Rampant child marriages ruin female athletes in Sebei sub-region

Chelangat speaks to officials and athletes during a visit. PHOTO/GEORGE KATONGOLE 

What you need to know:

The Forum on Marriage and the Rights of Women and Girls explains that 'where these elements are linked with gender inequities and biases for the majority of young girls, their socialisation which grooms them to be mothers and submissive wives, limits their development to only reproductive roles.

There has been a reported decline of female athletes coming through the ranks. The trend, according to officials, should be a red flag for the government of things going wrong especially in athletics.

Sarah Chelangat, the administrative Secretary in charge of technical matters at the National Council of Sports (NCS), said many girls’ careers in Sebei are stunted, stressing that it was not accidental.

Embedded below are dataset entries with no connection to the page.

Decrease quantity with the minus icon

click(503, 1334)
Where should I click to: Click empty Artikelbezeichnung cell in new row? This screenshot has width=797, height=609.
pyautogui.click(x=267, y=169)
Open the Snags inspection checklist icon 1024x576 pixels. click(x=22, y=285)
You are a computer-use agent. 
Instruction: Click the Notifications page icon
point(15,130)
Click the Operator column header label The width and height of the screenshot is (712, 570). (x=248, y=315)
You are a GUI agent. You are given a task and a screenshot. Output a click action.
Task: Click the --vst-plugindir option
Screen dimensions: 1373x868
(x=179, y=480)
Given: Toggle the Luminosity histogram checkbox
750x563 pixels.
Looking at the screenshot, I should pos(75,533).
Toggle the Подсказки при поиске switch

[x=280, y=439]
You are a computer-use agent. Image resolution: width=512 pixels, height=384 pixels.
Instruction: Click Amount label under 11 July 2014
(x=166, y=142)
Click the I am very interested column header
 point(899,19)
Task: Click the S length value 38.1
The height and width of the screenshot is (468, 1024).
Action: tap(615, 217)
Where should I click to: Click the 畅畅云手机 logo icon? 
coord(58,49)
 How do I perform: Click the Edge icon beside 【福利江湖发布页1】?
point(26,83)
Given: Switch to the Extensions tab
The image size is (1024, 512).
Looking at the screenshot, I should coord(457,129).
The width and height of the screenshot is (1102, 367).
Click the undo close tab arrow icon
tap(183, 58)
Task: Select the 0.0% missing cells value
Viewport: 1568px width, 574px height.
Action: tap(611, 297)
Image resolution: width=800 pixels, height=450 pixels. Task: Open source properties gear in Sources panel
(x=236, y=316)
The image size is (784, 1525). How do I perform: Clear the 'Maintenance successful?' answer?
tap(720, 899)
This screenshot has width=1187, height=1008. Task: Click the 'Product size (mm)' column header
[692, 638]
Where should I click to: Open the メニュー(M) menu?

Chelangat, who has been following the trends on girls’ participation in the Sebei region keenly, says there must be deliberate efforts to allow girls to live longer off their careers.

Citing a catalogue of problems facing female athletes in Sebei, Chelangat said lack of female officials is one of the biggest issues that need to be addressed.

"We don't have even a single female coach, manager or physios. Imagine these are teens and what do you think happens when they are touched by male physios? I know they (physios) are professional but the girls are vulnerable," Chelangat said.

Although Chelangat cited names of girls whose careers have dipped due to the practice of early marriage, which is encouraged in the region, we could not independently verify her assertions.

Complicated

Sports Minister Peter Ogwang, who has been vocal about numerous injustices facing girls in sports, said there should be protocols of protecting children from traditional harmful practices such as teenage pregnancies, sexual and gender-based violence, and harmful practices like child marriages and female genital mutilation.

“We have a new generation of male athletes coming up and we are positive about the Los Angeles Olympics in 2026, but where are our daughters? You should stop marrying children while they are still young. You are killing their careers. God has given them a talent but why do you continue to kill their dreams,” Ogwang said while meeting area sports officials during his tour of the National High Altitude Training Centre in Teryet, Kapchorwa.

The Sebei people traditionally believe in Female Genital Mutilation and early marriages.

Aggressive interventions and mechanisms have seemingly calmed the situation but the practices continue.

Uganda is one of the countries with the highest early and forced marriage. 10 percent of girls are married off before the age of 15 and 40 percent of girls are married off before their 18th birthday, according to a UNICEF report of 2011.

Early exposure to marriage or sex, in particular, has its own price. The young girls become mothers while parenting duties pile up limiting time for training.

“From the reports I gather, the men who marry our girls end up stressing them out. When they get money, you men instead run after other women,” Ogwang said.

Challenges abound

The Sebei, a Southern Nilotic people, live on the northern slopes of Mount Elgon. The herders of Kapsirika and farmers of Sasur are traditionally polygamous and initiate girls early into womanhood as early as 16 years.

Young mothers face higher risks during pregnancies including complications such as heavy bleeding, fistula, infection, anaemia and eclampsia which contribute to higher mortality rates of both mother and child.

The young mothers may be unable to access health services because of distance, fear, expense or the need for permission from a spouse or in-laws. These barriers aggravate the dropout of athletes from competitions.

Child brides may also suffer vulnerability to HIV/Aids. It exacerbates the abilities of girls and women to make and negotiate sexual decisions, including whether or not to engage in sexual activity, issues relating to the use of contraception and condoms for protecting against HIV infection, and also their ability to demand fidelity from their husbands.

The Forum on Marriage and the Rights of Women and Girls explains that 'where these elements are linked with gender inequities and biases for the majority of young girls, their socialisation which grooms them to be mothers and submissive wives, limits their development to only reproductive roles.

“We need to do a lot of sensitisation on mind-set change and we are starting it now. We should have hands-on skills for girls. We must also identify coaches and managers for girls to put on government payroll for husbands to allow the girls to train,” Ogwang added, promising to visit the husband of one of the elite athletes who often refrains her from attending training.

The National Council of Sports (NCS) has offered to meet training needs of female coaches who can handle girls as more efforts are developed.